Entries supplied START
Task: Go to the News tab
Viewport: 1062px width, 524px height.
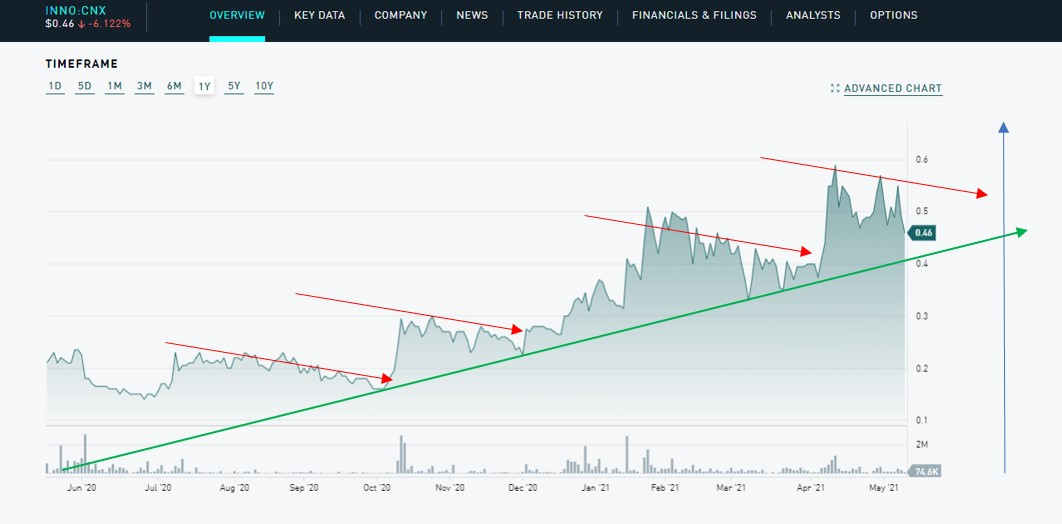Action: coord(472,16)
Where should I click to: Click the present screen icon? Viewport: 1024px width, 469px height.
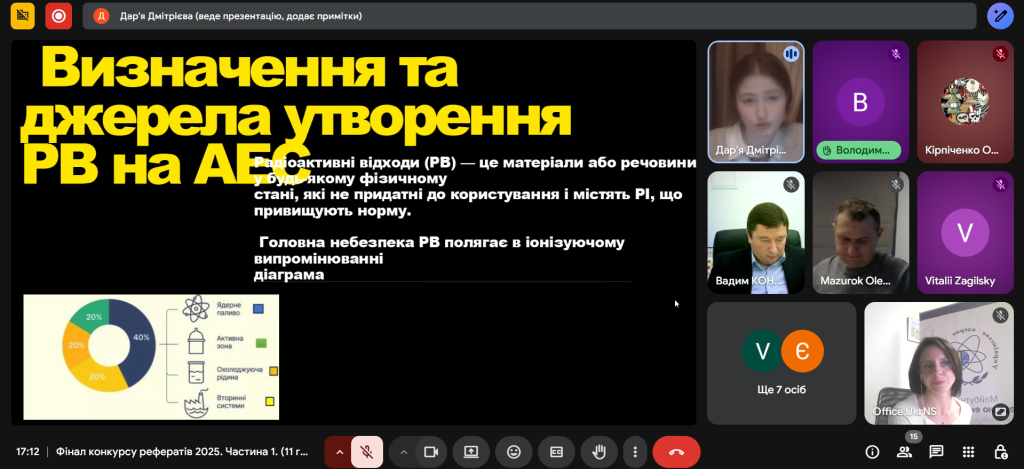(x=471, y=452)
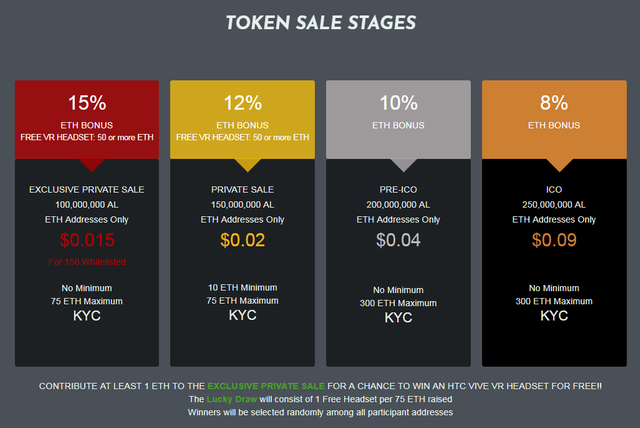Select the PRE-ICO stage title

pos(398,188)
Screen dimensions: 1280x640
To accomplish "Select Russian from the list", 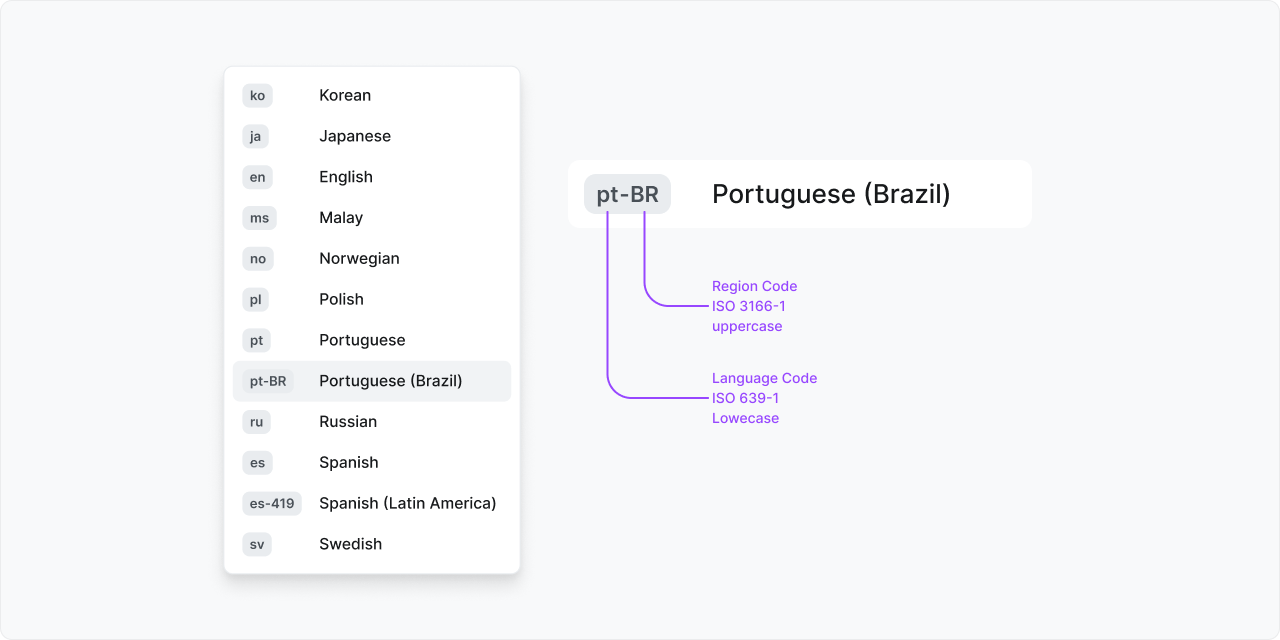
Entries supplied END
Requirement – Your copy should hold exactly and only the lines from the one containing "Viewport: 1062px width, 524px height." through the end of the material, inclusive, repeated word for word and without pictures.

Written response –
Viewport: 1062px width, 524px height.
Action: coord(472,16)
Where should I click to: Click the present screen icon? Viewport: 1024px width, 469px height.
(x=471, y=452)
Select the PRE-ICO stage title

pos(398,188)
Screen dimensions: 1280x640
To accomplish "Select Russian from the list", 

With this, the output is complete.